◆ What you are asked to do ◆
In the passage on pivot tables, how many orders does the grouped summary show as less than $100?

◆ Passage given ◆
>> BEGIN

Then, he contrasts this with a pivot table approach: a few clicks and done. Watch the video below to see a side-by-side demo of formulas versus pivot tables. No matter how fast you are in Excel, a pivot table will beat you every time.
Video: Formulas vs. Pivot Tables
Pivot tables don’t require formulas
That’s right. Pivot tables don’t require any formulas at all. Not just a few formulas, but zero formulas. Basically, if you can click and drag with a mouse, you can build a pivot table.
To illustrate how truly powerful this is, let’s do something really hard with our pivot table. Let’s group all the orders in the sales data we just looked at into buckets according to the size of the order. That is, we want to see a breakdown of all sales small and large orders.
In a couple of minutes, we have a breakdown of orders by order total. This is cool, but useless, because there’s way too much data here:

However, using the built-in group by feature, we can ask Excel to group the orders into buckets of $100. When we click OK, we have a new layout that does this grouping for us perfectly:

This summary tells us that out of almost 3000 orders, 2106 orders are less than $100, and only 12 orders are greater than $1,000.
Now, consider the formulas it would take to create this kind of report manually. Believe me, they aren’t going to be pretty. Even if you eventually work it out, you won’t understand what they do after a few weeks.
Which brings us to our next point.
Pivot tables don’t make mistakes

Have you ever felt the stress of worrying that your worksheet might contain errors? Maybe you’ve had the unpleasant experience of presenting a report to your management only to have someone find a simple mistake in one of your formulas, casting a shadow on the entire worksheet (and you)?
If so, you’re not alone. These kinds of errors happen all the time, even to pros. Perhaps you read about the spreadsheet mistake that may have impacted the global economy ? It was a basic error. A formula that was supposed to average values for twenty countries only averaged values in 15 countries. So, instead of AVERAGE(L30:L49), the formula said AVERAGE(L30:L44). This is the kind of “silent” problem that can come back to haunt the author of a spreadsheet.
So, how does this relate back to pivot tables? Like this: because pivot tables don’t require you to write formulas, there’s no chance to mess one up. Your only job is to make sure the source data is correct. The pivot table takes care of the rest.
When you work with pivot tables, Excel handles 100% of the calculations and formatting for you. Whether you’re working with 100, 1,000, or 100,000 rows of data, you know the results will be accurate.
Pivot tables make you look good
You’ve probably noticed by now that formatting things in Excel to look good is tricky and time-consuming. And when your boss or client wants to see the report configured differently, you’re back to square one, clearing and re-applying formatting.
Pivot tables are different. All of the formatting they apply is clean and automatic.
For example, let’s look at this plain pivot table with minimal formatting:

A plain pivot table without formatting
With a few clicks, we can transform the entire table into a pro-level report:

The same pivot table after applying a built-in style
Now, if you need to rearrange the table to show cities instead of products, that’s no problem. Excel automatically clears and replies formatting each time it’s changed, without any effort by you:

A new layout, but all formatting is automatically applied
When you use pivot tables, you get a perfectly formatted report every time.
Pivot tables are a great tool for prototyping
Sometimes, you don’t know exactly what you need, given the data you’ve got to work with. A pivot table allows you to experiment fluidly. You can quickly try out different layouts until you find what you need. In fact, for just this reason, pivot tables are an awesome prototyping tool.

>> END

◆ Data section ◆
>> BEGIN

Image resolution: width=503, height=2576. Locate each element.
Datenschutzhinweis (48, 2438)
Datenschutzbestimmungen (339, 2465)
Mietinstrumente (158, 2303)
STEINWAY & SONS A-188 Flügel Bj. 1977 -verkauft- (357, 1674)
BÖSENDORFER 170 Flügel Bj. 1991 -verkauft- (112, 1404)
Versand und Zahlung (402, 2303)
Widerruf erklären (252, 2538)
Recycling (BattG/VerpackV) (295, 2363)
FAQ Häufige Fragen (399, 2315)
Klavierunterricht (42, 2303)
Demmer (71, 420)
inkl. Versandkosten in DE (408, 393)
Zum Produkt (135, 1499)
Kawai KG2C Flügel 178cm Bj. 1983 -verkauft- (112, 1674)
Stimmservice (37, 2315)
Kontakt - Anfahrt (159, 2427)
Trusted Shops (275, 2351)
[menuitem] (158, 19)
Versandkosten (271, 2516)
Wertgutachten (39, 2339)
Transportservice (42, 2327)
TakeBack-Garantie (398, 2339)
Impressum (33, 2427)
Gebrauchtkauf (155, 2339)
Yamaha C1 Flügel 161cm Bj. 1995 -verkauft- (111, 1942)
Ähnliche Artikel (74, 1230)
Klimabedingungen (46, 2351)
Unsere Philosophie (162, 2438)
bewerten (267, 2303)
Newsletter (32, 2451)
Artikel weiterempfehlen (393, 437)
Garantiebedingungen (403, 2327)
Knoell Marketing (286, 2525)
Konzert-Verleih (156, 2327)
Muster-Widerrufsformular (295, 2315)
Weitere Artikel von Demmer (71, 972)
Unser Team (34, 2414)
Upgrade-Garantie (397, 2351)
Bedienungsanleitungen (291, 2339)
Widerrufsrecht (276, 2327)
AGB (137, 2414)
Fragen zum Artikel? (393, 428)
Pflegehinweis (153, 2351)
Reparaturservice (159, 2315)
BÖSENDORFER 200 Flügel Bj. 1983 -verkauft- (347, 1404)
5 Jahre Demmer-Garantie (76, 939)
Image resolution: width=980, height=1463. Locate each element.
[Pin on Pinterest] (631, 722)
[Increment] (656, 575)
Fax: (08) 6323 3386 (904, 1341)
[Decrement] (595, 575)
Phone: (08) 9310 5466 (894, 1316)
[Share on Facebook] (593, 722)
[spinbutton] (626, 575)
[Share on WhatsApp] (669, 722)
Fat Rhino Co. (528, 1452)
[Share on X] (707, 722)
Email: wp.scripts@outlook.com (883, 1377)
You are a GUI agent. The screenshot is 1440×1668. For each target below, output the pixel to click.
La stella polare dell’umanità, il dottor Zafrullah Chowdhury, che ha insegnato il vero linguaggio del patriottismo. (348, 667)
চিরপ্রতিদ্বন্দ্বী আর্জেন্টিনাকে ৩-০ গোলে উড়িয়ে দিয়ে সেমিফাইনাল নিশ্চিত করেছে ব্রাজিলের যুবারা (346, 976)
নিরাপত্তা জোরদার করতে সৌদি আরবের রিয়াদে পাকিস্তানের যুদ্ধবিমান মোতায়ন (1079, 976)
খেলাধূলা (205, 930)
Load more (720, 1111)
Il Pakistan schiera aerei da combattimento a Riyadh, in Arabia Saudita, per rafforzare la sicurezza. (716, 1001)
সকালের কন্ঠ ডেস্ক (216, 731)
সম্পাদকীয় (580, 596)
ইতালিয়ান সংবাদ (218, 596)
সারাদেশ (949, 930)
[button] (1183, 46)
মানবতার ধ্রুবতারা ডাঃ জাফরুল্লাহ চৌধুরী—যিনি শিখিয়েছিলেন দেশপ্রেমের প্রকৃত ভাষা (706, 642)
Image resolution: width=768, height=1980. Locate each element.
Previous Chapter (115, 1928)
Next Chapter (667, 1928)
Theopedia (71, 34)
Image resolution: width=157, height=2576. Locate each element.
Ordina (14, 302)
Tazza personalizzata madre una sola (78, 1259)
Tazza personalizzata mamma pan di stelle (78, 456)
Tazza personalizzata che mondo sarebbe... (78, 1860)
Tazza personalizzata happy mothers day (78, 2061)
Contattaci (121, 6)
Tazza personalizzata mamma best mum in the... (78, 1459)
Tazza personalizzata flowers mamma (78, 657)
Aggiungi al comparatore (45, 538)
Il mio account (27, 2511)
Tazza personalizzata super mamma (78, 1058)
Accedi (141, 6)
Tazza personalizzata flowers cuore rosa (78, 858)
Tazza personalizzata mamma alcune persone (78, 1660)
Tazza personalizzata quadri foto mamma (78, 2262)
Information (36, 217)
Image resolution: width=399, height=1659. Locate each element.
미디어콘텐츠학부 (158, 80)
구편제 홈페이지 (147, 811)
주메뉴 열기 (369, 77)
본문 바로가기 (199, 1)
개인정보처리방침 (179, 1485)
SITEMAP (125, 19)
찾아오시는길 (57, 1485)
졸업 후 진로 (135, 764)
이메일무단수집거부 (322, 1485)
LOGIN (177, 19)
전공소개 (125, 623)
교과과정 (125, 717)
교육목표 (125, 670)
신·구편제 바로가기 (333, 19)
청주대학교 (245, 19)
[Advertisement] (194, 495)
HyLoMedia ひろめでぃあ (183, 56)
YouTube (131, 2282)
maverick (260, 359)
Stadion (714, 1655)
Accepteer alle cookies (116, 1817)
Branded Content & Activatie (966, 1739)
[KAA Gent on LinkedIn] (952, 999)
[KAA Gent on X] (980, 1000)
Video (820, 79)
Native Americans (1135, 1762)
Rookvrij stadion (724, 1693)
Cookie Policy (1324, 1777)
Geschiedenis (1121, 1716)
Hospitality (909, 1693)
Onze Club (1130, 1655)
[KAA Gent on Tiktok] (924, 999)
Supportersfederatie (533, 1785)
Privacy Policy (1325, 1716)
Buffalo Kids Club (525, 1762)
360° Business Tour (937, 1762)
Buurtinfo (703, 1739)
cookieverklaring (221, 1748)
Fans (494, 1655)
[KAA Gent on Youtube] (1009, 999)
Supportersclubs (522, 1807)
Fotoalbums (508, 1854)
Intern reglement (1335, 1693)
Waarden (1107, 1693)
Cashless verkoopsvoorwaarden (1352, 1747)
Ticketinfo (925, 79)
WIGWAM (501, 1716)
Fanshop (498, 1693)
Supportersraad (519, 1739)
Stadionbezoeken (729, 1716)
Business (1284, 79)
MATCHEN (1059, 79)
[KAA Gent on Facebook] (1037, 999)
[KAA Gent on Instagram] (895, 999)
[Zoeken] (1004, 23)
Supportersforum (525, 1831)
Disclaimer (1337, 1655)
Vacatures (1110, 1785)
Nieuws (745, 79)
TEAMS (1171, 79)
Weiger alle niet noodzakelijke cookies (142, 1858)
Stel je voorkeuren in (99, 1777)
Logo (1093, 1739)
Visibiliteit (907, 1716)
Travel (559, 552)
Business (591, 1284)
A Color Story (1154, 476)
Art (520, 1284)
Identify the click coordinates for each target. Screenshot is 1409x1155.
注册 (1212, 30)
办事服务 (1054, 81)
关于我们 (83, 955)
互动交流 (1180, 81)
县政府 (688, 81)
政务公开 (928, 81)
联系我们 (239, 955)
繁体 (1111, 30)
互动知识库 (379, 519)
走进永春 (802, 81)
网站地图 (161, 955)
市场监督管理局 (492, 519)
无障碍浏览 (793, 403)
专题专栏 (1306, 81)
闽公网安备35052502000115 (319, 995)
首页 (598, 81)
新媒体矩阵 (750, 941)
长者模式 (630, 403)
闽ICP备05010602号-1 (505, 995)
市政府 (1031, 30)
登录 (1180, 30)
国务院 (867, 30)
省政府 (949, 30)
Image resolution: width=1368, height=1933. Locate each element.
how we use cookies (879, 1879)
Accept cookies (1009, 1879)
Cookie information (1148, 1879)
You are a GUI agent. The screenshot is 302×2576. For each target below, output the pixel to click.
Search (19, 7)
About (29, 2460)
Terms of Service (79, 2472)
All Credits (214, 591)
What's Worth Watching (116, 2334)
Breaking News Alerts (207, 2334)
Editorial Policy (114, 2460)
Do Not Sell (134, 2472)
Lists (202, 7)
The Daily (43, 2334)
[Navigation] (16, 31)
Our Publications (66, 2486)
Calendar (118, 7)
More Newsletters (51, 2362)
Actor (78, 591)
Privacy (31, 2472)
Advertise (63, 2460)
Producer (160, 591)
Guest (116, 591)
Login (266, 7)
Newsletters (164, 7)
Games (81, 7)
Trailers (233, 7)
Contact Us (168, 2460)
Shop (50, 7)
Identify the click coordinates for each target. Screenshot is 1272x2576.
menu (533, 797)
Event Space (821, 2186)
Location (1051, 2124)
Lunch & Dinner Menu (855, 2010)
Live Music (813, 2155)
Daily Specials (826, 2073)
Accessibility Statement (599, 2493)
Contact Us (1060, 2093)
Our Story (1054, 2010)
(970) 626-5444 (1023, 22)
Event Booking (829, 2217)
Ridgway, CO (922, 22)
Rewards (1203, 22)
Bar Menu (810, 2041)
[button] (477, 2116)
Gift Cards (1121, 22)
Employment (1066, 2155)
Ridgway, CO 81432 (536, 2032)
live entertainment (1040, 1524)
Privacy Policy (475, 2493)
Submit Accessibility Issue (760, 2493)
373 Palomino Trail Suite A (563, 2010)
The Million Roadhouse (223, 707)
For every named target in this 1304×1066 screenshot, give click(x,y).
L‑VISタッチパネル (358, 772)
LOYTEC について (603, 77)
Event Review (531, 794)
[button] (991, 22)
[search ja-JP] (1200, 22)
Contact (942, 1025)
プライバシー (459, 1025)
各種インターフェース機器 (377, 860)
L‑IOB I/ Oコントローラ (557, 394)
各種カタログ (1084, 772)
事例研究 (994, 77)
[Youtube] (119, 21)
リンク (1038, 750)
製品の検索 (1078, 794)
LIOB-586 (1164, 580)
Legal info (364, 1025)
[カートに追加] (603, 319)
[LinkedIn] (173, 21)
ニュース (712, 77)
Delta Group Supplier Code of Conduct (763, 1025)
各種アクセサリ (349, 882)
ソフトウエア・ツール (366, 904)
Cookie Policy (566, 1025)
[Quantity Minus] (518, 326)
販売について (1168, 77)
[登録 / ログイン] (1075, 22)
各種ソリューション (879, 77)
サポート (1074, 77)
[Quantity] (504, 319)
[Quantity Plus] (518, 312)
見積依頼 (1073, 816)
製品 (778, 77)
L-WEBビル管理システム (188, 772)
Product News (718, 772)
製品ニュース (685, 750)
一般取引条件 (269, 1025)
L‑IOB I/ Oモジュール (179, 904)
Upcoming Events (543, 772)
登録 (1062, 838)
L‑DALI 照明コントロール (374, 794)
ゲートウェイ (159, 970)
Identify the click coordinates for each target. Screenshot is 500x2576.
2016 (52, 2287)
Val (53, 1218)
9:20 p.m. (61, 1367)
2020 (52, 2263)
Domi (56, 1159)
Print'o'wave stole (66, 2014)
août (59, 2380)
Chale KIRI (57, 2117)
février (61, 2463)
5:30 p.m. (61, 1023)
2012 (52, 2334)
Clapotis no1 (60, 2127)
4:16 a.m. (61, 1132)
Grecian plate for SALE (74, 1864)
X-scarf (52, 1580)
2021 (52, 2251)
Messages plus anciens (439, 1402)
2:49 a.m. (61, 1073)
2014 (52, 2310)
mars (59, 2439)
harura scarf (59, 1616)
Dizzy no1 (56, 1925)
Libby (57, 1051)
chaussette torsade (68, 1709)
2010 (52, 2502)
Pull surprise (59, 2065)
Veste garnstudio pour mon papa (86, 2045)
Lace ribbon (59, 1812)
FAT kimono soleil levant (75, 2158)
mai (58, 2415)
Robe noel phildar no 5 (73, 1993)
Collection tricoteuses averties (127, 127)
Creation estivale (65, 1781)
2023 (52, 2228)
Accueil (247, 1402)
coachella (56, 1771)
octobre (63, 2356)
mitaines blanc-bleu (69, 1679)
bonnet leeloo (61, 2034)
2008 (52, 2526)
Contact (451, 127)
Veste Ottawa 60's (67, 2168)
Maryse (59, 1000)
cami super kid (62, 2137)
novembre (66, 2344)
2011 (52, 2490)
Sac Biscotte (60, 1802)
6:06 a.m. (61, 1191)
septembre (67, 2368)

>> END

◆ Exercise solution ◆
2106 orders, out of almost 3000, are less than $100.